Na dwie kolejki przed końcem ligi sytuacja Lecha przedstawia się następująco. By zapewnić sobie grę w europejskich pucharach poznaniacy muszą wygrać dwa ostatnie mecze i wyniki innych spotkań ich nie interesują. Kolejorz wciąż jednak ma szansę na tytuł mistrzowski. Do lidera traci dwa punkty i w tym kontekście rezultaty z innych boisk będą ciekawić wszystkich kibiców Poznańskiej Lokomotywy.
- Nie analizuję tabeli. Doskonale orientuje się w sytuacji, ale podchodzę do tego spokojnie. Patrzę przede wszystkim na to by utrzymać czwarte miejsce, bo to zależy wyłącznie od nas. Co się wydarzy potem to już jest od nas niezależne. My musimy wygrać dwa mecze i na tym się skupiamy - zapewnia trener Lecha Poznań Mariusz Rumak.
Na mistrzowski tytuł szansę ma pięć zespołów. Spośród nich teoretycznie najłatwiejszy terminarz według ekspertów ma Ruch Chorzów i właśnie Lech Poznań. Niebiescy zagrają ze zdegradowaną już Cracovią oraz Lechią Gdańsk, która przed ostatnią kolejką może mieć już zagwarantowane utrzymanie.
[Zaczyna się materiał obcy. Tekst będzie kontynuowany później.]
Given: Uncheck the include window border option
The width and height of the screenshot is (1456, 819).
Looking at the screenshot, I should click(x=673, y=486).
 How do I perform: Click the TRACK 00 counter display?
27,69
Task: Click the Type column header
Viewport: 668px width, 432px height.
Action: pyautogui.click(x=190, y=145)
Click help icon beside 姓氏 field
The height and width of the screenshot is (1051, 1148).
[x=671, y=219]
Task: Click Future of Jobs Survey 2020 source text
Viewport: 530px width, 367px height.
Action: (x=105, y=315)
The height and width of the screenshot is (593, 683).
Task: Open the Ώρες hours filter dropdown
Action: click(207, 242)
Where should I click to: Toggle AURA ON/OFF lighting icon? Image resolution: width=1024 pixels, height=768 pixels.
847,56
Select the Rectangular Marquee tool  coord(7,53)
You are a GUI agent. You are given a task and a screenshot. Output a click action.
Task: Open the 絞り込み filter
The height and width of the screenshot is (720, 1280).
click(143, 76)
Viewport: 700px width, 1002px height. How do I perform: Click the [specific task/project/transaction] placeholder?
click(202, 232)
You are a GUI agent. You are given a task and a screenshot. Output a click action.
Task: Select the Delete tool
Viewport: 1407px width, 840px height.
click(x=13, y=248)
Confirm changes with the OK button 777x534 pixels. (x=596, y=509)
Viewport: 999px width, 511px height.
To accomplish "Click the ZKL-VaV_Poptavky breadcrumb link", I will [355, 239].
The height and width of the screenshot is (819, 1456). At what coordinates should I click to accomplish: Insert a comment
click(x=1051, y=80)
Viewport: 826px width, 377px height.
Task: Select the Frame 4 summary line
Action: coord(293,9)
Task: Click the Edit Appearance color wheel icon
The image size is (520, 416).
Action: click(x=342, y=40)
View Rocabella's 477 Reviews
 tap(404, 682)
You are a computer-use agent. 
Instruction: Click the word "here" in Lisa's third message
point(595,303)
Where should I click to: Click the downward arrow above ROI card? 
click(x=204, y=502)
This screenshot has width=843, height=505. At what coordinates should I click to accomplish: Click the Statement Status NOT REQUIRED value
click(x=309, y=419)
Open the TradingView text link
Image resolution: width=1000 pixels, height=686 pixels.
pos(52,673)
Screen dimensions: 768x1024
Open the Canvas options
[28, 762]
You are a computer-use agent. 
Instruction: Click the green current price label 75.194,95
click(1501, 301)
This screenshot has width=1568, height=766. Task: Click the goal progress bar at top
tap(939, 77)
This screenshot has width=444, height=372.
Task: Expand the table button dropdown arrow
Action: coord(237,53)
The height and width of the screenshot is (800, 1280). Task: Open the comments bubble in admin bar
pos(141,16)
Kolejorz natomiast zmierzy się z Podbeskidziem i Widzewem, a więc zespołami już o nic nie grającymi. Z tą tezą nie zgadza się jednak szkoleniowiec Kolejorza. - Ja uważam, że mamy trudny terminarz, choć nikt o tym nie mówi. Zagramy na dwóch bardzo słabych boiskach, co na pewno będzie nam utrudniać zadanie. Do tego zmierzymy się z zespołami, z którymi jesienią zdobyliśmy tylko jeden punkt - tłumaczy Mariusz Rumak.
Podbeskidzie ostatnio prezentuje się bardzo słabo. W pięciu poprzednich meczach bielszczanie ponieśli cztery porażki i raz zremisowali. Po raz ostatni komplet punktów Górale wywalczyli 24 marca, gdy w Gdańsku pokonali Lechię. Podopieczni Roberta Kasperczyka o nic już nie walczą. Cel jakim było utrzymanie zapewnili sobie dawno temu, ale czwartkowe spotkanie na pewno nie będzie dla Lecha spacerkiem. - To są górale, czyli zespół charakterny. Mają swoje atuty, ale my będziemy chcieli narzucić im swoje warunki. Sporo bramek strzelili z rzutów rożnych czy wolnych i na to na pewno musimy uważać. Podbeskidzie na pewno jest groźnym rywalem. Pamiętajmy, że potrafiło wygrać zarówno z Legią jak i z Wisłą - przypomina obrońca Lecha Poznań Ivan Djurdjević.
Podczas poprzedniego meczu z Polonią Warszawa na stadionie przy ulicy Bułgarskiej zgromadziło się ponad 26 tysięcy kibiców. Wszystko wskazuje na to, że w czwartek będzie ich jeszcze więcej. - Nie analizowałem liczby kibiców. W Internecie sprawdzam tylko swoją skrzynkę mailową. Takie założenie podjąłem od początku pracy. Jeśli jednak będzie dużo ludzi na jutrzejszym meczu to bardzo się cieszę, bo to oznacza, że ktoś docenia naszą pracę. My w tym momencie będziemy mieli obowiązek pokazać dobrą piłkę - mówi szkoleniowiec Kolejorza.